26.10.2011
Thüringer Landtag
5. Wahlperiode
26.10.2011
K l e i n e A n f r a g e 1891
der Abgeordneten Hitzing (FDP)
Vergabe von Stipendien für "musikalisch Hochbegabte"
Die Landesregierung ruft öffentlich zur Bewerbung um ein von ihr initiiertes Förderstipendium für "musikalisch Hochbegabte" in einem Alter bis 18 Jahre auf. Sie hat angekündigt, im kommenden Jahr bis zu zehn Stipendien in Höhe von 150 Euro monatlich zu vergeben.
Ich frage die Landesregierung:
1. Was versteht die Landesregierung unter "musikalischer Hochbegabung", welche qualifizierte Unterscheidung trifft die Landesregierung grundsätzlich zu musikalischer Begabung und wie begründet sie ihre diesbezügliche Auffassung?
2. Welche konkreten Ziele verfolgt die Landesregierung über die Vergabe der Stipendien für "musikalisch Hochbegabte", wie begründet sie diese im Einzelnen und wie bewertet sie die Ergebnisse durch die bisherige Förderung?
3. Wie hoch beziffert die Landesregierung den finanziellen Mehraufwand, der jungen Menschen durch eine "musikalische Hochbegabung" entsteht und wie begründet sie ihre diesbezügliche Auffassung?
4. Wie viele "musikalisch Hochbegabte" wurden in welchem Jahr über welche Stipendien der Landesregierung gefördert und wie viele Bewerbungen sind jeweils eingegangen (bitte nach Jahr, Anzahl der Bewerbungen und Anzahl der Stipendien aufschlüsseln)?

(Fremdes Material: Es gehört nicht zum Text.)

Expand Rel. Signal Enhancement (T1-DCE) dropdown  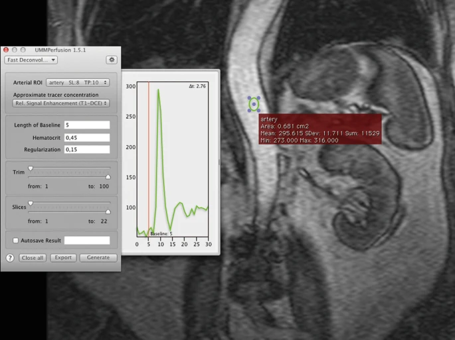click(60, 103)
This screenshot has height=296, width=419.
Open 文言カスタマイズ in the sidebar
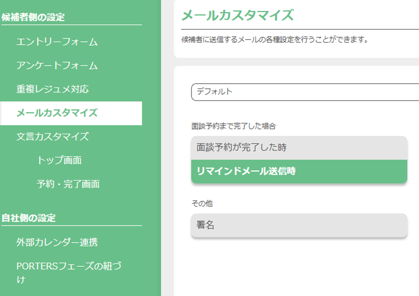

5. Über welche konkreten, wissenschaftlich anerkannten Methoden sichert die Landesregierung die Auswahl "musikalisch Hochbegabter" aus der Anzahl der Bewerber zur Vergabe der Stipendien und wie begründet sie deren Anwendung?
6. Inwiefern stellt die Landesregierung sicher, dass musikalisch Begabte, die durch einen vermehrten Übungsaufwand vergleichbare Leistungen erreichen und für musikalische Laufbahnen grundsätzlich genügend Fertigkeiten vorweisen, bei der Vergabe der eingangs genannten Stipendien mit berücksichtigt werden und wie begründet die Landesregierung ihre diesbezügliche Auffassung?
7. Welche konkreten Personen und Institutionen nehmen die Auswahl der "musikalisch Hochbegabten" aus der Anzahl aller Bewerbungen vor und wie begründet sich deren wissenschaftliche Kompetenz zur Erkennung von "musikalischer Hochbegabung" im Einzelnen?
8. Welche Berücksichtigung finden soziale Aspekte, wie beispielsweise das Einkommen der Eltern oder die Anzahl der in Ausbildung befindlichen Geschwister, bei der Auswahl der Stipendiaten und wie begründet die Landesregierung ihr diesbezügliches Vorgehen?
9. Über welche konkreten Maßnahmen fördert die Landesregierung "musikalisch Hochbegabte" mit einem Lebensalter über 18 Jahren?
10. Falls keine Programme zur Förderung von über 18-jährigen existieren: Aus welchen Gründen fördert die Landesregierung über Autorenarbeitsstipendien durchschnittlich 50-jährige Autoren, wie in der Antwort auf die Kleine Anfrage 1710 (Drucksache 5/3393) ausgeführt, nicht aber erwachsene "musikalisch Hochbegabte"?
11. Über welche konkreten Maßnahmen fördert die Landesregierung junge Musizierende, bei denen keine "musikalische Hochbegabung" durch die Anwendung der eingangs genannten Auswahlmethoden nachweisbar ist?